The barges will start arriving this spring after the U.S. Army Corps of Engineers finishes major maintenance and upgrades that will force closures at the locks of the eight dams between Lewiston and Portland from Monday through March 20.

The sawdust will be shipped from Columbia City, Ore., downriver from Portland, and will go into pulp at Clearwater Paper that’s made into tissue and paperboard, said Matt Van Vleet, a spokesman for the company.

The sawdust currently is handled by a third-party contractor at the Port of Wilma, just west of Clarkston, where Clearwater Paper also has a log-chipping operation.

Moving the sawdust to the Port of Lewiston brings the process in-house, Van Vleet said. “It’s a cost-savings measure.”

The change is not related to Clearwater Paper’s $160 million upgrade that involves installing a new chip digester to produce pulp, which employs a different process, Van Vleet said.

In other business, port commissioners:

  • Approved an agreement to use about five blocks of conduit in the city of Lewiston on Fifth Street that runs roughly from the dike bypass to F Street at a price of $1,000 a year for 10 years.

The conduit will be used for part of the port’s fiber-optic network that now extends from North Lewiston to the area around Lewiston-Nez Perce County Regional Airport. The port wholesales capacity on the network to telecommunications companies that sell their services to Lewiston businesses.

The agreement that received the green light Tuesday is different than one struck earlier by the port and the city for the network. That one set terms for the port to install its own conduit in city right of way.
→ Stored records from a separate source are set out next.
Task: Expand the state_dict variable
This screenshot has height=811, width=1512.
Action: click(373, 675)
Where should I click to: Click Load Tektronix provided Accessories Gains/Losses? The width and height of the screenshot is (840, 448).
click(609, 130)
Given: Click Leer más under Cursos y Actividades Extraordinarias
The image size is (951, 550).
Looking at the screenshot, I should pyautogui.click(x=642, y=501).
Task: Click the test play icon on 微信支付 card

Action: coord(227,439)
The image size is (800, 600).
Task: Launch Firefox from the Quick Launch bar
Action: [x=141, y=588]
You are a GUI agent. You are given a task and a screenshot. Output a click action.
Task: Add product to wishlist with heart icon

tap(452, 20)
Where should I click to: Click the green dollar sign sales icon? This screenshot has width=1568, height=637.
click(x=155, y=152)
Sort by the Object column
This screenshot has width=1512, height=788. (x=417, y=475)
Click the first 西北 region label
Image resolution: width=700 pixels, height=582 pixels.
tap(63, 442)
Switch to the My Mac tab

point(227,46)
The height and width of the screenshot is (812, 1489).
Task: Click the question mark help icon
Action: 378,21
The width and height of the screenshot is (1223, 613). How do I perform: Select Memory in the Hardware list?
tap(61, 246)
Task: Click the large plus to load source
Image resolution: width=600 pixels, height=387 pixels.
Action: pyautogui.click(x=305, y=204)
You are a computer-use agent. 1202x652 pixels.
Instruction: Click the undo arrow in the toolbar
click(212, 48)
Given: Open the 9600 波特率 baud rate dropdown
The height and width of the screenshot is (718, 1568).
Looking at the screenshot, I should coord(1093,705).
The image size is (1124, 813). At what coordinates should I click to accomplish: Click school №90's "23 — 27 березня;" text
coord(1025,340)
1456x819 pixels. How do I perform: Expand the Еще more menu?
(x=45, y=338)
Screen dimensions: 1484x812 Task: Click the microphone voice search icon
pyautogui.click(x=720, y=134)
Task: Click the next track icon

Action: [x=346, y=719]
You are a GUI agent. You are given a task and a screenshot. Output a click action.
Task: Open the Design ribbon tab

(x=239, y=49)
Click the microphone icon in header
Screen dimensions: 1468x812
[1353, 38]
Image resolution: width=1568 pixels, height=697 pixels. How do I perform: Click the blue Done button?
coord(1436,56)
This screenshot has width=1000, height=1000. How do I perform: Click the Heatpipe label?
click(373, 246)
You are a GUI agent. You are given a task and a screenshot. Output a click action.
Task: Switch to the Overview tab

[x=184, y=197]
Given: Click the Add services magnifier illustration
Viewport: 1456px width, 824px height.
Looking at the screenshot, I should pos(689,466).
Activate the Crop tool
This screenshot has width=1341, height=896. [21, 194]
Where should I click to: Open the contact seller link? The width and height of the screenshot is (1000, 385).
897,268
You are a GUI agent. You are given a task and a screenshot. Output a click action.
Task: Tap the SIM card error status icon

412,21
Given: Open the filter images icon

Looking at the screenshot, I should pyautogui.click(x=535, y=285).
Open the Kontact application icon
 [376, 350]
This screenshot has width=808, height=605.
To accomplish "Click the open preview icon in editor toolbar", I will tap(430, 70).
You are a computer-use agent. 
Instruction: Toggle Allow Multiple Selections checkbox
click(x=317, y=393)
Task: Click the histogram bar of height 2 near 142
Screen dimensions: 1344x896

  • Discussed a Bonneville Power Administration transformer that will arrive at the port by rail at an unspecified date. It will be stored at the port and then hauled up the Lewiston Hill by Omega Morgan, a third-party transport company, for installation somewhere between the top of the incline and Genesee.

The port has been told the transformer weighs 375,000 pounds, but hasn’t been provided its exact dimensions, Doeringsfeld said. Much of the weight is likely because of copper wire, while its dimensions will be limited by the ability to transport it by rail, Doeringsfeld said.